Monday, Jan. 23, the Bowers Writers House held its first event of the spring semester. The event, titled “A National Horror: Domestic Minor Sex Trafficking” with Dr. Susan Mapp, focused on the harsh reality of sex trafficking in the United States.
Director of Bowers Writers House Jesse Waters said that this topic is one of “great importance,” and he was glad Mapp was opening the season.
Mapp is a professor of Social Work at Elizabethtown College, as well as the Department Chair for the Social Work Department. As a professor, she specializes in human trafficking, international social work, violations of children’s rights and program evaluation.
Mapp has written numerous books focused on the issues of human rights. The books are “Domestic Minor Sex Trafficking,” “Human Rights and Social Justice in a Global Perspective: An Introduction to International Social Work” and “Global Child Welfare and Well-being.”
Mapp has also written many book chapters and articles about child welfare, women’s rights, human trafficking and how war affects children.
She has attended numerous national and international conventions at which she presents her work involving human rights. In addition to being a professor, Mapp is on the Board of Directors of the Council on Social Work Education. She is also co-Editor-in-Chief of the Journal of Human Rights and Social Work.
Mapp was discussing her most recent book, “Domestic Minor Sex Trafficking,” at the event.
In the book, Mapp discusses the different forms of sex trafficking in the United States, as well as the stereotypes presented by the media about sex trafficking.
She decided to write the book in 2012 after she realized many people did not know about the issue and that there was not enough conversation or scholarly literature about it.
As part of her research, she reached out to law enforcement in Central Pennsylvania. She found many of the officers she spoke with had little or no training about how to deal with human trafficking and its victims.
Many told her most of their knowledge of the issue came from the media and movies such as “Taken.”
Mapp also noticed that until 2000, there were no laws dealing with human trafficking. The only laws in the books dealt with slavery. The new laws define the different ways human trafficking occurs and specify the different stages in which trafficking takes place.
The stages are the Act, the way the victim is transported, transferred and harbored; the Means, be it through force, deceit or coercion; and the Purpose, the type of work the victim will be performing which can be labor or sexual acts.
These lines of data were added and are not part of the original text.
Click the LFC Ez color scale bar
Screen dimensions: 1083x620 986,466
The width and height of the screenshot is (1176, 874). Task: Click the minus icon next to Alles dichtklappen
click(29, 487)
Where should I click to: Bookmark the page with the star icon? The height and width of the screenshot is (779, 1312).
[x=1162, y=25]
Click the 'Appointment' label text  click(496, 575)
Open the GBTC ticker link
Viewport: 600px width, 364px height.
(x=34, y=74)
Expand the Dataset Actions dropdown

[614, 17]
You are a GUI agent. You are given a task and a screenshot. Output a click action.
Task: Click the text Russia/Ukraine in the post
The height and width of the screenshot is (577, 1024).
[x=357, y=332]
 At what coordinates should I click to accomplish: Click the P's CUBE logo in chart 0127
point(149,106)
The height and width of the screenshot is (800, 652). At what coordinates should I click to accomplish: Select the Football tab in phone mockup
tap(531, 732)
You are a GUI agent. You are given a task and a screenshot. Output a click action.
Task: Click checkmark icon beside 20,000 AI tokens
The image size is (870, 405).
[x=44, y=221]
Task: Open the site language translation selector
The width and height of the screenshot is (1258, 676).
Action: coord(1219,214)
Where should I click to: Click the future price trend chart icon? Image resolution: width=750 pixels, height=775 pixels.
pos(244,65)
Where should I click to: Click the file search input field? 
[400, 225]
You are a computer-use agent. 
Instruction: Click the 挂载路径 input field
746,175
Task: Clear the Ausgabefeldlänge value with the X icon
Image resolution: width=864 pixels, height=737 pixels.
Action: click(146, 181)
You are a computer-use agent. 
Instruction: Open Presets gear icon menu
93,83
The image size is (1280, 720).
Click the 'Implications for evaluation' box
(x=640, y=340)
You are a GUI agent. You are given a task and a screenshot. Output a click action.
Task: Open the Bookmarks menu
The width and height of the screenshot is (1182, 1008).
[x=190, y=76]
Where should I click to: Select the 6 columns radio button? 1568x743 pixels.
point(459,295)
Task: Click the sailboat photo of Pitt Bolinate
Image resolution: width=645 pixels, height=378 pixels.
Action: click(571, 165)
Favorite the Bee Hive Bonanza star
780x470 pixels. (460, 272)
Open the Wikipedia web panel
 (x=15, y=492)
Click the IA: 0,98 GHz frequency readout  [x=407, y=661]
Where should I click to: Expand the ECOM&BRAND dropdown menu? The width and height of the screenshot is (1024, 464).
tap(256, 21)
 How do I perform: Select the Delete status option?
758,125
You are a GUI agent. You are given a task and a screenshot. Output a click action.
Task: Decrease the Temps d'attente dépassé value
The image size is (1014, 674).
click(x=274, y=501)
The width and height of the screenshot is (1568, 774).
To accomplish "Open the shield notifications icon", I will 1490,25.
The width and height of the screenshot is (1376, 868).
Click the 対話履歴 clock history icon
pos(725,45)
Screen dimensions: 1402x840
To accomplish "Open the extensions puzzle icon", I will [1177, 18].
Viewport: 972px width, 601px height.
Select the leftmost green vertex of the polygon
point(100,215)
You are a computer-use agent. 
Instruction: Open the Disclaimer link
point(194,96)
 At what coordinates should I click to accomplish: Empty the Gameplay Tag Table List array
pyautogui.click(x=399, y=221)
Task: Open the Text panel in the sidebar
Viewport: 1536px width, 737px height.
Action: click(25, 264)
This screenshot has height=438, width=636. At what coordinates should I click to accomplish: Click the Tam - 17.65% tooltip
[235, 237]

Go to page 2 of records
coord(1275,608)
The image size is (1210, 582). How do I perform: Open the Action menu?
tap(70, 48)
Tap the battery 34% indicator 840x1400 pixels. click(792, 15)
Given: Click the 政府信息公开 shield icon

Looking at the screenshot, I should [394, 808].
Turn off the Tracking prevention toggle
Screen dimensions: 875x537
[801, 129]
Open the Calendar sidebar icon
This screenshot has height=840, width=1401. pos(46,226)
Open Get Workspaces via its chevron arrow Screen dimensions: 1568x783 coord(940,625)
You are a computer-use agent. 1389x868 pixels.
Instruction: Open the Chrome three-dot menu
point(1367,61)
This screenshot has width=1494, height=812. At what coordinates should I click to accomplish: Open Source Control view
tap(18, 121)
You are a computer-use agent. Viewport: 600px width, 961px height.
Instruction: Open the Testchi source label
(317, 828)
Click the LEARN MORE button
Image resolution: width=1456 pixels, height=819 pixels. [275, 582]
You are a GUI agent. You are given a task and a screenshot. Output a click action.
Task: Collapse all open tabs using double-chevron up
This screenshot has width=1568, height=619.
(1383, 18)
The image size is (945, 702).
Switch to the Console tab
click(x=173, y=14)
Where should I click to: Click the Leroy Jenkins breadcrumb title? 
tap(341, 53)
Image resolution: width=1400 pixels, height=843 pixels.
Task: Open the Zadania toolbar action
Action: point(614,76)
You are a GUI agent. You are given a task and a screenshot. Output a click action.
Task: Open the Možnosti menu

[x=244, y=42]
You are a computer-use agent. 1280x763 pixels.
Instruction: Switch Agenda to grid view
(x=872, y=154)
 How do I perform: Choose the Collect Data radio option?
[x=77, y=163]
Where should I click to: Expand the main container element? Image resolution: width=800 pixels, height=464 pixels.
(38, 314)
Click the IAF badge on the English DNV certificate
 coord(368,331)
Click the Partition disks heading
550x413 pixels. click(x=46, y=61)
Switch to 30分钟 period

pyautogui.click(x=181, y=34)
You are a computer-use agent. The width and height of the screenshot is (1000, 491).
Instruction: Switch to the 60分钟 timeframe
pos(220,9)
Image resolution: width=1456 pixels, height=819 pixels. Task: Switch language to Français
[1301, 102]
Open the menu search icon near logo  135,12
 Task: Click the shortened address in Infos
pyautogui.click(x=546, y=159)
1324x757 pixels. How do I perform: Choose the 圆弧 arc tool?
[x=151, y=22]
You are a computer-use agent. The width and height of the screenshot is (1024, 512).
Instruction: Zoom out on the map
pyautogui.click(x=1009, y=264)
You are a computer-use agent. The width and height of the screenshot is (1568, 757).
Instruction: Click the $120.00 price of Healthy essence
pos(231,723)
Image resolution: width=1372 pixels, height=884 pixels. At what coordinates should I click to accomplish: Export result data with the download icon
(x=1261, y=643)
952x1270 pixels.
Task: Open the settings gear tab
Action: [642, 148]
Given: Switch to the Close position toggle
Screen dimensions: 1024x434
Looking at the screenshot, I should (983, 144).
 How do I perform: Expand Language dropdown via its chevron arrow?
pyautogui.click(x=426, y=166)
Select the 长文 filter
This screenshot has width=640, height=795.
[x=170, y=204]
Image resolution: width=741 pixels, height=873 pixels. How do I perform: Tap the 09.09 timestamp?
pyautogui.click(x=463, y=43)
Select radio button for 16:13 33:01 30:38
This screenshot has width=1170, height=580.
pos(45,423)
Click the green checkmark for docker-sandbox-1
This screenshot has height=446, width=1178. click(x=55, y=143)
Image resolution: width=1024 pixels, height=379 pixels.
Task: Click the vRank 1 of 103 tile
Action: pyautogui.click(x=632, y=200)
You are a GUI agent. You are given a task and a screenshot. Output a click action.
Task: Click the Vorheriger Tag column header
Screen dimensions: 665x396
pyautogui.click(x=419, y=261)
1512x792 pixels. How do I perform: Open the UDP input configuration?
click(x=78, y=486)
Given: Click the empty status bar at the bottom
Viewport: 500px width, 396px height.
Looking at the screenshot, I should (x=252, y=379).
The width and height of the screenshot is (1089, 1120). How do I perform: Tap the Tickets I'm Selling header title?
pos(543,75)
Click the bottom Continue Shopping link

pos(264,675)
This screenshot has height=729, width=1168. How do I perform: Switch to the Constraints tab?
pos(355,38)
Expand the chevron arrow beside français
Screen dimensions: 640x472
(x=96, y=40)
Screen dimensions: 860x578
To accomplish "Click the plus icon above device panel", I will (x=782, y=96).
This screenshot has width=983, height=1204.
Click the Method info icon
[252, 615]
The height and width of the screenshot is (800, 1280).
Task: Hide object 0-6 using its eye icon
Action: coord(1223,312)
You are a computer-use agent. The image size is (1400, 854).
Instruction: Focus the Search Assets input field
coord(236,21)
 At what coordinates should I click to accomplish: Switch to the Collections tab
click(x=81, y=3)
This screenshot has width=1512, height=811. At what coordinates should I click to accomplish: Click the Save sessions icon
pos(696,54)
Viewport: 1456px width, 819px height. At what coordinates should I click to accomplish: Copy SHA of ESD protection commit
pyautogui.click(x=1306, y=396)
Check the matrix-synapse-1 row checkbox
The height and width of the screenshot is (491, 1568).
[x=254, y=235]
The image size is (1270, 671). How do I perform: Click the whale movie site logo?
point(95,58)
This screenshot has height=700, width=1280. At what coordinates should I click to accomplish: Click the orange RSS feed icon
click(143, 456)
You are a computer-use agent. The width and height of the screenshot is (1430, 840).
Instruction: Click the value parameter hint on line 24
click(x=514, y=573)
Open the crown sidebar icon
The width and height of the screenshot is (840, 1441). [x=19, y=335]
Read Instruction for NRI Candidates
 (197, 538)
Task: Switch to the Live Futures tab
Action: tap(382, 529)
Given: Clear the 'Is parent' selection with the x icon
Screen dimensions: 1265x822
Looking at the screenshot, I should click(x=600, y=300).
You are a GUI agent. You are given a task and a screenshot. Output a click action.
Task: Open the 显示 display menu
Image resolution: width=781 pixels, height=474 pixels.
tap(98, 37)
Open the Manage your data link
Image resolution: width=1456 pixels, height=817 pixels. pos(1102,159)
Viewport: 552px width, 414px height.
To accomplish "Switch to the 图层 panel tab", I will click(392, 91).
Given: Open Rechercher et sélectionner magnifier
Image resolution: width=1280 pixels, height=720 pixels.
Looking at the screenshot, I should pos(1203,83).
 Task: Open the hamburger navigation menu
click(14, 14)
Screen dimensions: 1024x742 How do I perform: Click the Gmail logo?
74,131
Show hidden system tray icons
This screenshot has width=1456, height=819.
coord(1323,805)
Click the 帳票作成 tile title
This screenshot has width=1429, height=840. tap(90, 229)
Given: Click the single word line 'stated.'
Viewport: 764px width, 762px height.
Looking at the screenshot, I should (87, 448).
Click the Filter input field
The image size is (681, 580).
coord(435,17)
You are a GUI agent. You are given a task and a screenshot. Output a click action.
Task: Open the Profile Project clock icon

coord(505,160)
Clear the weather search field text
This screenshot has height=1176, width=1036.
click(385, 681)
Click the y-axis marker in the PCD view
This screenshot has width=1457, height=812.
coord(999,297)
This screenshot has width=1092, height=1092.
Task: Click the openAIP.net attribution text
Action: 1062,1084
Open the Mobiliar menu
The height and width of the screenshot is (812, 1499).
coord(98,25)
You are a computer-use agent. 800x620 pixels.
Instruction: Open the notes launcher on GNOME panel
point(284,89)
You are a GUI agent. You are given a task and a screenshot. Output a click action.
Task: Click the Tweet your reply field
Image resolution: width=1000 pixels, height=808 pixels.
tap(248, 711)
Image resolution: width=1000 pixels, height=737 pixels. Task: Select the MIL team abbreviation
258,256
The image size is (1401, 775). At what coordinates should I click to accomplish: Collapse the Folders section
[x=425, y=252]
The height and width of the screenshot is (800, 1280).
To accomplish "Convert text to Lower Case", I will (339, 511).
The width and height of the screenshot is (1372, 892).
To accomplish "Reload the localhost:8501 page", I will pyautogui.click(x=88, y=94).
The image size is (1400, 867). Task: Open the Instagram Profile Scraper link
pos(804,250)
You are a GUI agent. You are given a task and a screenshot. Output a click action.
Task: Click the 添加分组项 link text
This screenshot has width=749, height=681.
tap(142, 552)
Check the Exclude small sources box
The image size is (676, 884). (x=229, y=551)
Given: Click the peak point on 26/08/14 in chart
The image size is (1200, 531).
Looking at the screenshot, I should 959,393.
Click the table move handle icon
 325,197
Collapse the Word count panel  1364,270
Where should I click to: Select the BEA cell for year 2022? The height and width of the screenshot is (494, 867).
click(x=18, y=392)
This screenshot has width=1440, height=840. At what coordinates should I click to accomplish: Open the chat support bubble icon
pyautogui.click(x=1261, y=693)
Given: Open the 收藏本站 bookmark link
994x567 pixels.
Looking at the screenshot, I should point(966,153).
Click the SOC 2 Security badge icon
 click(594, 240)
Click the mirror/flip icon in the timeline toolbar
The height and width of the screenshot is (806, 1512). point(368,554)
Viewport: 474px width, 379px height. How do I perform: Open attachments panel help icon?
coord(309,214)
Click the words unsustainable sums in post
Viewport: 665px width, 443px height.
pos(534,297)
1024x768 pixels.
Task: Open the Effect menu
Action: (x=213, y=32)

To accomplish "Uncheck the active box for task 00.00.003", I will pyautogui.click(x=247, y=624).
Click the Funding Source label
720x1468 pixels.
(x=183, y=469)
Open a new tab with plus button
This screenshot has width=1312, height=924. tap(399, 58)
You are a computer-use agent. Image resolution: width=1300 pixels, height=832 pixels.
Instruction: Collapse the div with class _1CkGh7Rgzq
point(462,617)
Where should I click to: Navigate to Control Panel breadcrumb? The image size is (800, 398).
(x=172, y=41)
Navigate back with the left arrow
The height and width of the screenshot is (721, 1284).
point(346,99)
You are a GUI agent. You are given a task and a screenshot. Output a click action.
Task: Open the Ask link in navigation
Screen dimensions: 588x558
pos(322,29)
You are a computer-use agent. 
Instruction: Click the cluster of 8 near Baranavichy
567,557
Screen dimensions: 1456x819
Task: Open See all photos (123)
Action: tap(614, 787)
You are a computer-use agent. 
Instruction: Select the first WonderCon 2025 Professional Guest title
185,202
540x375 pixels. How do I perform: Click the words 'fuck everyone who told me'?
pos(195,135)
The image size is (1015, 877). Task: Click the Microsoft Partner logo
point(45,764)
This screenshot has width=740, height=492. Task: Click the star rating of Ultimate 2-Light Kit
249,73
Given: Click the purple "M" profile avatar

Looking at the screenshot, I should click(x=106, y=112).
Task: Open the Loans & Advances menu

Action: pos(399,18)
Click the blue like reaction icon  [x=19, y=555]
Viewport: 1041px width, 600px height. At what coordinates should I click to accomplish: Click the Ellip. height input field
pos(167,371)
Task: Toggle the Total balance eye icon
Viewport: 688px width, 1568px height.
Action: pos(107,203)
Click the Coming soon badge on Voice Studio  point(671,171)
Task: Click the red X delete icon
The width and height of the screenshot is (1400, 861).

As well as the laws, Mapp discusses the social aspects and recruitment styles of human trafficking in her book. During the discussion on recruiters, an audience member asked whether or not traffickers are being registered in the same way as sex offenders.
Mapp explained that so far many traffickers are still in prison and there are currently no laws to answer the question.
Mapp urged the audience to call their representatives about Senate Bill 554; this Bill deals with the actions taken for recovered minors who are survivors of human trafficking. The Bill would be the first Pennsylvania State Harbor law for victims. It currently has not been passed.
Much of the content from the book came from interviews and cases from clinicians who help human trafficking survivors. The content was recorded by Mapp and transcribed for the text.
Mapp explained that the jobs of these therapists are “hard work” and she “wouldn’t [personally] want to do [it].” To help survivors cope with their trauma is a delicate process and requires the survivor to have a great deal of trust in the therapist.
Mapp wrote the book for anyone to read. It was “written for first-year students right out of high school” to be able to understand. She also avoided using technical terms while writing.
The book is available in the High Library, as well as on Amazon. Mapp encourages students to read the book, so that they will become more educated on the topic.